▶ Passage shown:
════════════════

Police pursuing Peterson leads
02/20/2004 10:00 AM
11/19/2007 2:42 PM
ATWATER -- An Atwater woman says Modesto police questioned her Wednesday in connection with the deaths of Laci Peterson and her unborn son, even as Scott Peterson's murder trial is about to get under way.
The contact came the same day that Peterson's attorney, in a Redwood City courtroom, berated authorities for withholding information that he said could clear his client.
The 30-year-old Atwater woman, who asked to remain anonymous, said Modesto police Detective Ray Coyle called to ask her where she was on Dec. 31, 2002 -- one week after 27-year-old Laci Peterson was reported missing.
"He asked if I knew Laci Peterson," the woman said.
Stanislaus County Chief Deputy District Attorney John Goold said Thursday that he could not confirm whether police continue to follow leads in the case, which was moved to San Mateo County because of media attention.
"I'm sure if there still is remaining investigation to do, they're going to be out there doing it," Goold said. "If they stop, the defense will complain that they stopped."
The Atwater woman said she briefly lived in south Modesto in 2000, but did not know Scott or Laci Peterson.
The detective told her, "'Your name is one of the ones that came up,'" the woman said. "He said there were 300 people he had to check."
The woman produced pay stubs indicating that she was working in Texas on Dec. 31, 2002. The woman said she moved to Texas in June 2002 and did not return to Atwater until April 2003.

════════════════

▶ Information shown:
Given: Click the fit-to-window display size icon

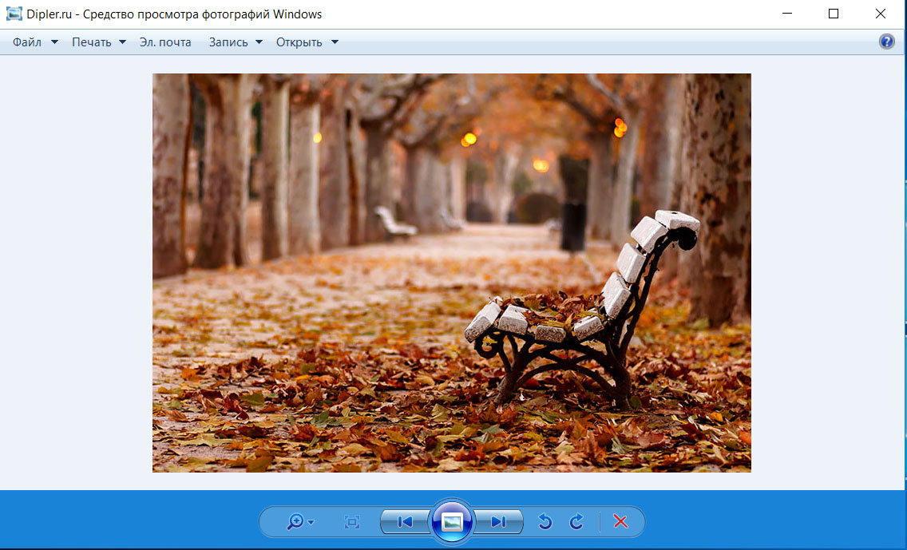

════════════════

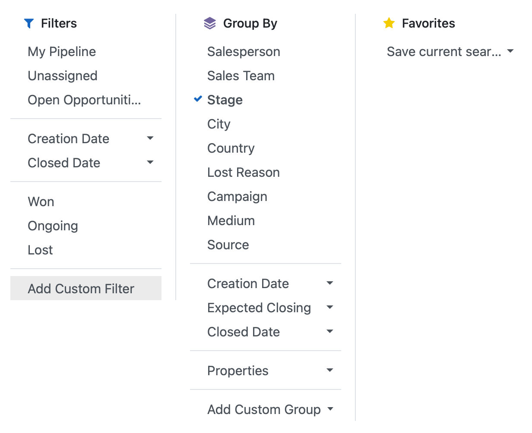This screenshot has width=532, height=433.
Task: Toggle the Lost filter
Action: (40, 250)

════════════════

▶ Using the information:
#1 In the Peterson article, where do the Atwater woman's pay stubs show she was working on Dec. 31, 2002?
#2 Go on with the Peterson article from the point at which it ends.
The entries come from a separate source, not from the Peterson article.

▶ Answers for the exercise:
#1 In Texas.

#2
She said she has no idea why authorities contacted her. She said Coyle told her that some people he was checking were required to register with authorities because of convictions for certain sex crimes.
The woman admitted being a heavy drug user in the past with a history of auto theft. She said she was convicted of misdemeanor charges of annoying or molesting a child younger than 18, which requires her to check in with law enforcement.
She said she served time in Merced County Jail and in the state women's prison in Chowchilla, but none of her offenses was a violent crime.
"They better look at all the people with violent records," she said. "I think they're fishing for different people. I do have a record, but not that bad."
The woman said Coyle asked if she would take a lie-detector test regarding her whereabouts on Dec. 31, 2002, and she said yes.
"I don't have a problem with that," she said.
The conversation ended without arranging a polygraph, she said.
The significance of Dec. 31 to the investigation remains unclear. More than a thousand people gathered that evening for a candlelight vigil for the missing mother-to-be, including her husband.
The day before, Scott Peterson's girlfriend contacted police for the first time and agreed to cooperate with their investigation. Amber Frey, a Fresno massage therapist, said she did not know Peterson was married when they began dating in late November 2002, learning the truth in news reports.
Peterson, 31, has pleaded not guilty to charges of killing his wife and their unborn son. The prosecution is seeking the death penalty.
Peterson's lawyer Mark Geragos complained passionately Wednesday, saying authorities only this week handed over hundreds of pages of documents that he should have been given long ago.
Geragos said the documents list seven people connected to the case, one of whom could provide information clearing Peterson of murder.
Geragos did not name any of the people, saying he did not want to run afoul of a gag order preventing trial participants from talking about evidence.
Bee staff writer Mike Conway can be reached at 381-0208 or email@example.com.
Bee staff writer Garth Stapley can be reached at 578-2390 or firstname.lastname@example.org.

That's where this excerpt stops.